* BEGIN READING PASSAGE *
In November of 2003, my husband suffered a heart attack and almost left this earth. Literally he came back from the dead, and is living still today. The year 2004, was one fraught with complications and healing. As his caretaker, I was immersed in the operations of our company and the day to day routine of his care. I did not check out that year, but I can only describe it as the year of "auto-pilot". God allowed me a type of aftershock, that provided a coccoon of security and peace amidst the struggle. It was an incredible year, and that is meant in the very worst and best way.
The person I was after that year was not the person I had been. I laughed, but no longer with quite the same freedom. I lived, but it did not seem laced with the same abandon. I hoped, but it was not with the hope was slightly colored with loss and grief experienced. I was not a better or bitter person. Just a different person.
I somewhat liked where I was. The pressure to be the life of the party, the rock of Gibralter, the Pollyanna of the family was no longer there. I was me, in all my raw glory - you get what you get. I longed for the person I was. But I could not find me. I was nowhere to be found and I did not know how re-organize or re-make myself.
* END READING PASSAGE *
SHORT PROBLEM A >> Rewrite the entries that begin at the line containing "This screenshot has height=524, width=1568." and end after the line containing "[x=197, y=939]". Replace "replies" with "comments" and leave everything else unchanged.
* BEGIN RECORDED DATA *
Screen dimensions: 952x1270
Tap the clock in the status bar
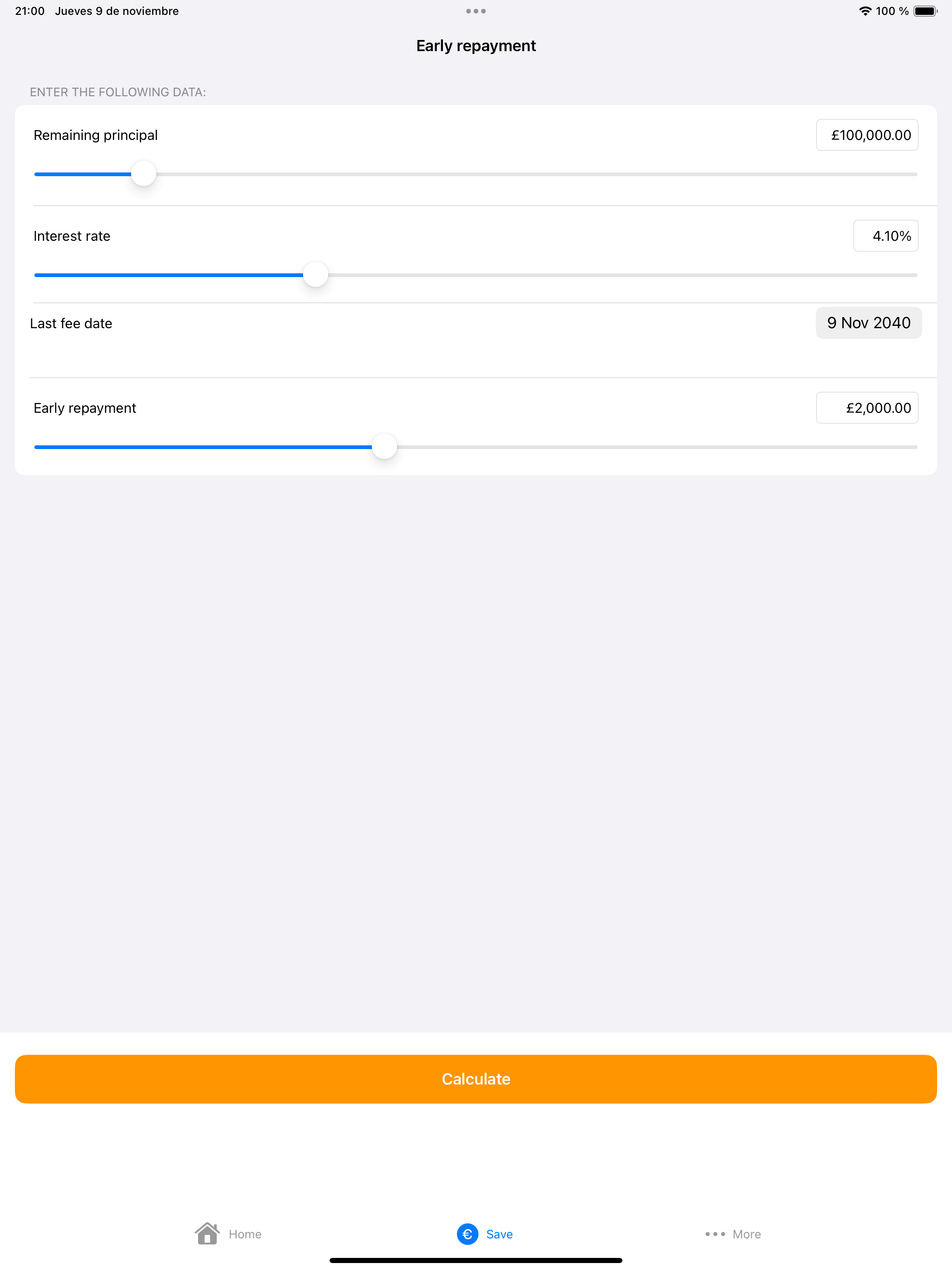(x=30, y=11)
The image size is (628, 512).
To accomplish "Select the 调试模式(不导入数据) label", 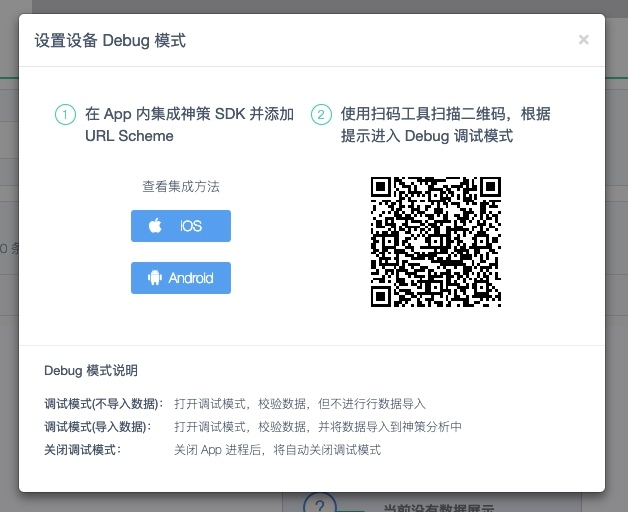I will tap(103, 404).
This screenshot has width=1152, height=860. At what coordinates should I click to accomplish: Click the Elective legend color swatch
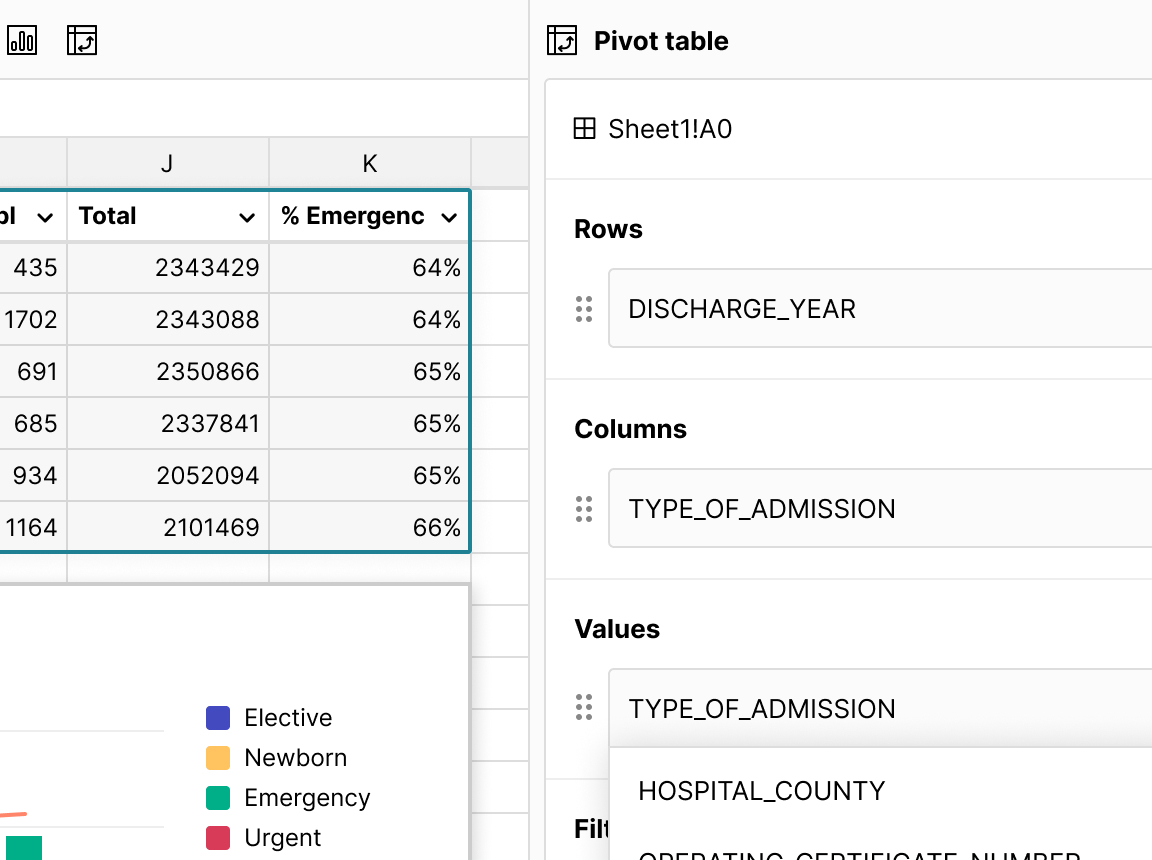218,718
* END RECORDED DATA *
* BEGIN RECORDED DATA *
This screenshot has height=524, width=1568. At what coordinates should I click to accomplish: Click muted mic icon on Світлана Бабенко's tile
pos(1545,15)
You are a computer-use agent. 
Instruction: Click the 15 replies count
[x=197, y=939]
* END RECORDED DATA *
SHORT PROBLEM B >> Write out the entire personal reflection again, word for word.

WORKED ANSWER A >>
This screenshot has height=524, width=1568. At what coordinates should I click to accomplish: Click muted mic icon on Світлана Бабенко's tile
pos(1545,15)
You are a computer-use agent. 
Instruction: Click the 15 comments count
[x=197, y=939]

WORKED ANSWER B >>
In November of 2003, my husband suffered a heart attack and almost left this earth. Literally he came back from the dead, and is living still today. The year 2004, was one fraught with complications and healing. As his caretaker, I was immersed in the operations of our company and the day to day routine of his care. I did not check out that year, but I can only describe it as the year of "auto-pilot". God allowed me a type of aftershock, that provided a coccoon of security and peace amidst the struggle. It was an incredible year, and that is meant in the very worst and best way.
The person I was after that year was not the person I had been. I laughed, but no longer with quite the same freedom. I lived, but it did not seem laced with the same abandon. I hoped, but it was not with the hope was slightly colored with loss and grief experienced. I was not a better or bitter person. Just a different person.
I somewhat liked where I was. The pressure to be the life of the party, the rock of Gibralter, the Pollyanna of the family was no longer there. I was me, in all my raw glory - you get what you get. I longed for the person I was. But I could not find me. I was nowhere to be found and I did not know how re-organize or re-make myself.